Competition, Greber says. In Idaho, he says, a lot of industries lack competition for workers, so wages aren't bid up to attract people.

The technology sector is one area that proves the point in reverse.

At White Cloud Analytics, a Boise company that specializes in health care software, CEO Bob Lokken is usually on the lookout for new software engineers. Idaho schools can't meet his demand for new employees. He's just hired several and may start looking again soon. Boise State University turns out about 25 software engineers a year. The industry in Idaho needs 200, he says.

With engineers in such short supply, companies often end up raiding from each other. Lokken says he must look beyond the state's borders and set salaries attractive not just to Idahoans but to professionals in Portland or Seattle.

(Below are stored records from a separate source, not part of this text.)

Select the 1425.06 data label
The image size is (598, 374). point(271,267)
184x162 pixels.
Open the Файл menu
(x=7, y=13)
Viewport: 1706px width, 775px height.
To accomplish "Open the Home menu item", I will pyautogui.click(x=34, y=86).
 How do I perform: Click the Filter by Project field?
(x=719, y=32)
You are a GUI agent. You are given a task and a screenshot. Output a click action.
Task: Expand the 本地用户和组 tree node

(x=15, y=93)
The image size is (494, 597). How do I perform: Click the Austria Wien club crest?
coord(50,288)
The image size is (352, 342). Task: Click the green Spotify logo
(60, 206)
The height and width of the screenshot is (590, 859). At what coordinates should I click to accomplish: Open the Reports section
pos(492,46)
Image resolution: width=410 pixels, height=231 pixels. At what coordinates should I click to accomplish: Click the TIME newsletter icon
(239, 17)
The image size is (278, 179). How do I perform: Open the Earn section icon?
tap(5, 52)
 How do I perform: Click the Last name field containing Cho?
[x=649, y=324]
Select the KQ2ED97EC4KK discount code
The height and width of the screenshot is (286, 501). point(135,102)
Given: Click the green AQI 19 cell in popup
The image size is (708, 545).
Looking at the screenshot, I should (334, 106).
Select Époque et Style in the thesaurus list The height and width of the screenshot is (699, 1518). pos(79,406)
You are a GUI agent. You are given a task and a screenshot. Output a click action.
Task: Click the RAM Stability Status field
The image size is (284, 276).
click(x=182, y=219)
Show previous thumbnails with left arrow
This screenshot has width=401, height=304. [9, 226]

He offers $90,000 to $140,000 a year to engineers with five or more years of experience.

Aren't Idaho's low wages attractive to industries seeking to move or expand?

Yes.

"Right now, it's a selling point," says Jeffery Sayer, Idaho Department of Commerce director. "Our hope is that changes as our economy grows."

Clark Krause, executive director of the Boise Valley Economic Partnership, the Boise Metro Chamber of Commerce's economic development arm, says he doesn't tout low wages. "We don't go after jobs that are low-paying and don't have benefits," he says. But when the partnership announced in April that California lawn-and-pet-supply wholesalers Central Garden & Pet Co. would establish backshop operations in a former Hewlett Packard Co. call center site near Boise Towne Square, the company cited low wages as one reason it came to Idaho.

What about education?

Lack of educated Idahoans plays a big role.

Business leaders, lawmakers, the State Board of Education and the J.A. and Kathryn Albertson Foundation have preached for years the importance of going on to postsecondary education.

The board points to national studies showing the wages for those with certificates and degrees after high school are much higher than those of high school graduates or dropouts.

The board is pushing to get 60 percent of Idahoans ages 25 to 34 to obtain some post-high school training by 2020. In 2010, 31 percent of that age group reached the goal. That rose to 35 percent in 2011. The national average is 40 percent.

Idaho's lackluster college attendance has multiple causes. Among them:

-- College costs. Some people just can't afford to go.

-- A culture that did not value a college education as long as jobs were available at a nearby mine, timber mill or farm after high school.

-- Students who go into college only to be frustrated by the number of remedial classes they must take -- and pay for out of their own pocket -- for skills they did not learn in high school.

Idahoans who receive short-term training on the job average less than $12 per hour, while those with postsecondary vocational training earn nearly $20, and those with bachelor's degrees earn more than $26, according to a 2010 Idaho Department of Labor study.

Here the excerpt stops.